Cluster architecture
Each Virtual GPU cluster consists of one or more virtual machine nodes. All nodes are created from an identical template (image, network settings, disk configuration). After creation, individual nodes can have their disk and network configurations modified independently. For flavors with InfiniBand support, high-speed inter-node networking is configured automatically. This enables efficient distributed training across multiple nodes without manual network configuration. Each node has:- A network boot disk (required). At least one network disk is required as the boot volume for the operating system.
- A local data disk added by default. This non-replicated disk is dedicated to temporary storage.
- Optional network data disks that can be attached during creation or added later. Network disks persist independently of node state.
- Optional Vast fileshare integration for shared storage across nodes.
Create a Virtual GPU cluster
To create a Virtual GPU cluster, complete the following steps in the Gcore Customer Portal.- In the Gcore Customer Portal, navigate to GPU Cloud.

________________

Tasks to carry out |
**1.** Answer these questions from the Virtual GPU cluster text:
(a) What does the required network boot disk serve as?
(b) What is the local data disk dedicated to?
(c) In the Gcore Customer Portal, where do you navigate first to create a cluster?
**2.** Please continue the Virtual GPU cluster text, starting after its last sentence.
The material that comes next is separate from the Virtual GPU cluster text.

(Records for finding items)
________________

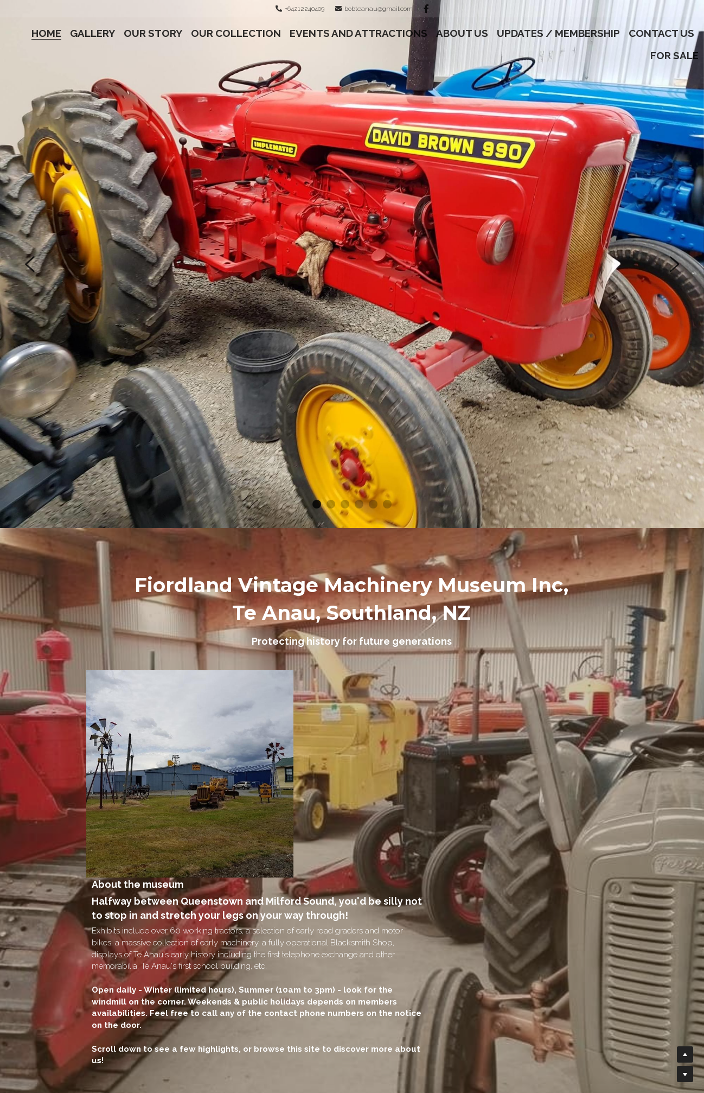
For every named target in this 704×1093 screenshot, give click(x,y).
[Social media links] (426, 8)
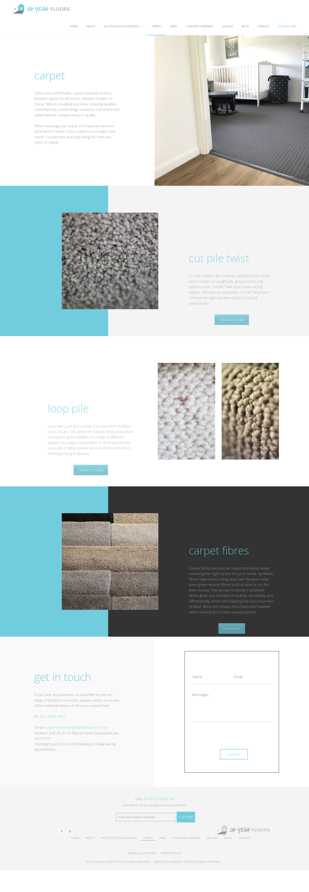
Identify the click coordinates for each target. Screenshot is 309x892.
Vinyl (173, 26)
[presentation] (225, 733)
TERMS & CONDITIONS (141, 853)
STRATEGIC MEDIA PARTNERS (202, 862)
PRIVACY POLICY (171, 853)
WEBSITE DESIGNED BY (167, 862)
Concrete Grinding (199, 26)
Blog (245, 26)
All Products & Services (125, 26)
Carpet (157, 26)
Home (74, 26)
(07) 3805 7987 (287, 26)
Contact (264, 26)
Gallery (227, 26)
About (90, 26)
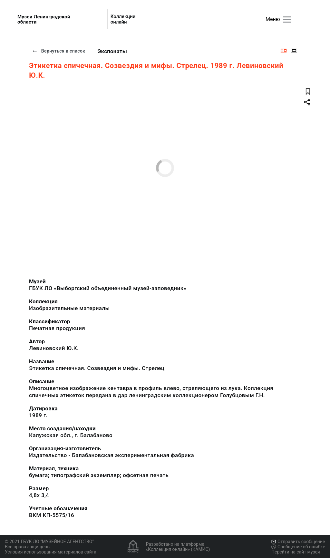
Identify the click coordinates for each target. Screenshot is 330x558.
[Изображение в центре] (294, 50)
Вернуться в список (58, 51)
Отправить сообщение (298, 541)
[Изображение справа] (283, 50)
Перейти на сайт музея (295, 551)
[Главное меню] (287, 19)
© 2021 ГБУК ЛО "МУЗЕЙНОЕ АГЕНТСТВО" (49, 541)
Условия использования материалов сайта (50, 551)
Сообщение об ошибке (298, 546)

________________

Responses in order |
**1.**
(a) The boot volume for the operating system.
(b) Temporary storage.
(c) GPU Cloud.

**2.**
- In the sidebar, expand GPU Clusters and select Virtual Clusters.
- Click Create Cluster.
Step 1. Select region
In the Region section, select the data center location for the cluster. Regions are grouped by geography (Asia-Pacific, EMEA). Each region card shows its availability status.GPU model availability and pricing vary by region. Check other regions if a required GPU model is not available. For help with availability, contact the sales team.
Step 2. Select cluster type
In the Cluster type section, select Virtual to create a Virtual GPU cluster. Selecting Virtual displays flavors and options specific to Virtual GPU clusters. Selecting Physical switches to Bare Metal GPU cluster creation.Step 3. Configure cluster capacity
Cluster capacity determines the hardware specifications for each node in the cluster.- Select the GPU Model. Available models depend on the region.
- Enable or disable Show out of stock to filter available flavors.
- Select a flavor. Each flavor card displays GPU configuration, vCPU count, RAM capacity, and pricing.
Step 4. Set the number of nodes
In the Number of Nodes section, specify how many virtual machines to provision in the cluster.
Step 5. Select image
The image defines the operating system and pre-installed software for cluster nodes.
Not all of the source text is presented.